Mitosis is an essential process by which duplicated genetic information is transmitted from mother to daughter cells. Incorrect chromosome segregation during mitosis can lead to genetic diseases, chromosome instability and cancer. This process is mediated by a dynamic microtubule-based intracellular structure, the mitotic spindle. One of the major factors that govern the mitotic spindle dynamics are the kinesin-5 biological nano motors, that were believed to move unidirectionally on the microtubule filaments, using ATP hydrolysis, thus performing essential functions in mitotic spindle dynamics.

Surprisingly, several reports from our and other laboratories have demonstrated that some kinesin-5 motors are bi-directional: they move in minus-end direction on the microtubules as single-molecules and can switch directionality under a number of conditions. These findings broke a twenty-five-years old dogma regarding kinesin directionality. The mechanism of this bi-directional motility and its physiological significance remain unclear.
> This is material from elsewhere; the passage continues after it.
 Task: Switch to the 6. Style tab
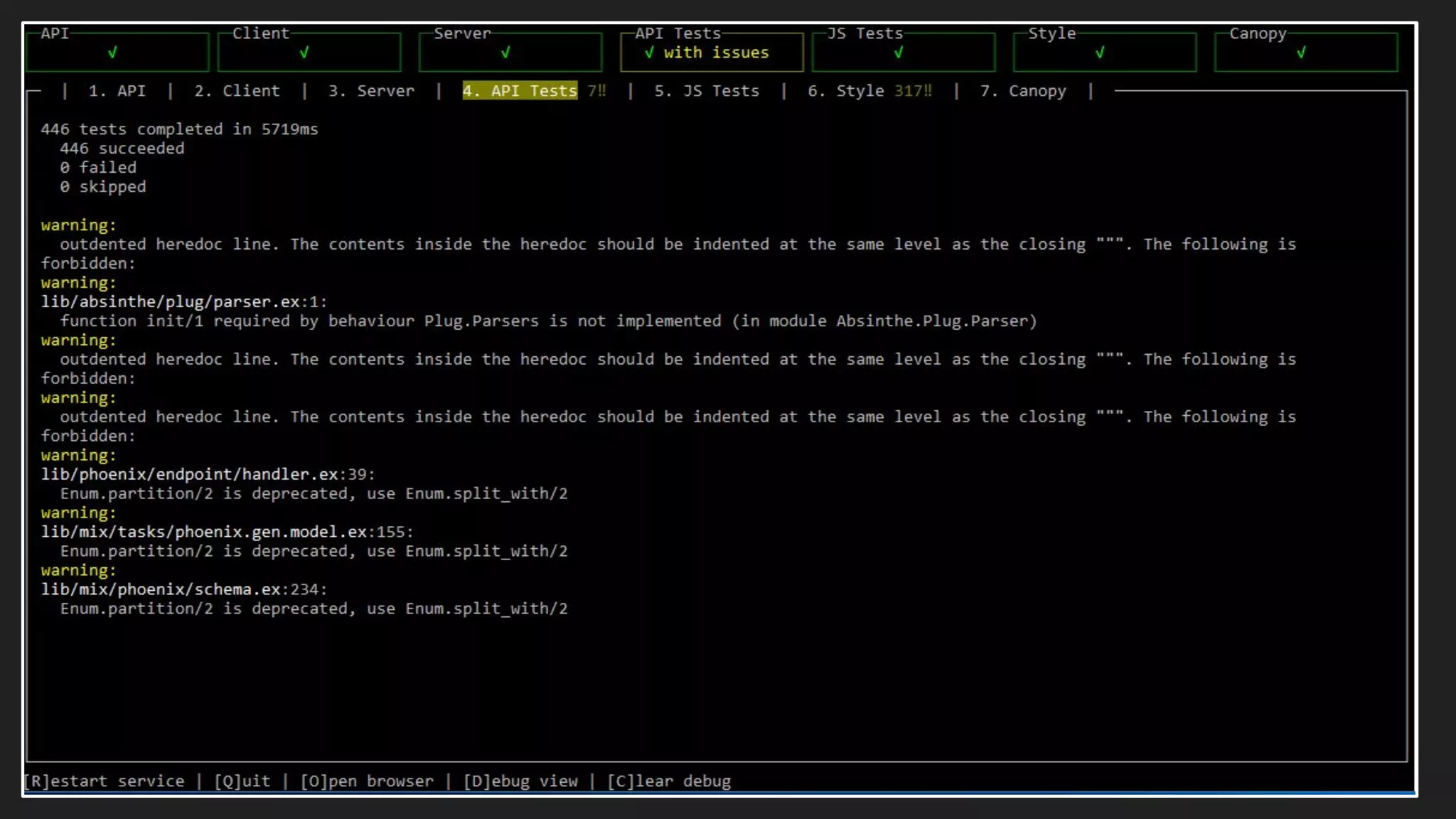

To address this unresolved problem, we apply an interdisciplinary approach combining live cell imaging, biophysical single molecule, and structural experiments to examine the activity of these motors and their mutated variants in vivo and in vitro. Our data shows that factors such as protein phosphorylation, motor clustering on the microtubules and structural elements regulate the bi-directional motility of kinesin motors. We also show using Cryo-EM, that bi-directional kinesin motors obtain non-canonical microtubule binding whichis essential to their special motile properties and intracellular functions. In the seminar, we will discuss the implication of these findings to the mechanism bi-directional motility and physiological roles in mitosis.